但是这块蛋糕真的和大家说的那样好吗?经过一些简单的研究,我们发现了这项服务存在的一些弊端:
1、根据cloudflare的官方博客,我们可以看到,首先cloudflare只支持扩展支持server name indication(sni)协议的现代浏览器,而根据官方的数据统计,中国只有58.22%的http请求符合这一协议,那就意味着如果你是一个中国本土的网站管理员,你如果想要使用cloudflare的这项免费服务,你就要丢失接近一半的用户。
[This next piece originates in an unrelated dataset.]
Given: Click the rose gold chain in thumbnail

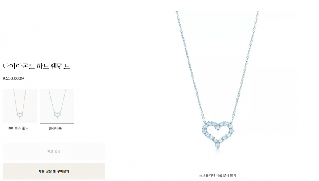Looking at the screenshot, I should (x=15, y=100).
2、cloudflare作为一家cdn提供商,他为免费用户提供的服务室不完整的,根据官网ssl服务的介绍,cloudflare仅会在浏览器与cloudflare的通讯中加密,cloudflare与本地服务器的通讯本身并没有加密。网站管理员仍然要购买ssl认证,才可以全面加密。虽然免费版不能全面加密,但能够做到上述这样,已经总比没有的好很多。对于各位用户来说,日后上网看网站就可以更加安心了。
3、最后一点是政策风险,不知大家是否记得以前曾经有一个g开头的国外公司可以免费提供一个长达一年的ssl证书?我想不少人也肯定是用过的,但是据反映,一些流量大,涉及到评论、交流的网站最后都消失在了中国的互联网上。至于个中细节和原因不再赘述,目前国内带有ssl证书的主流网站还是很少的,尤其是百度对https网站的不友好大家也是有目共睹的。
不是说只要有提供免费的厂商我们就要抨击,本文的目的只是希望各位网站管理员可以权衡利弊,不要见到免费的就不假思索的就去使用,毕竟你还是要对你的网站访客负责,在中国的大环境下,我们要做的还有很多很多。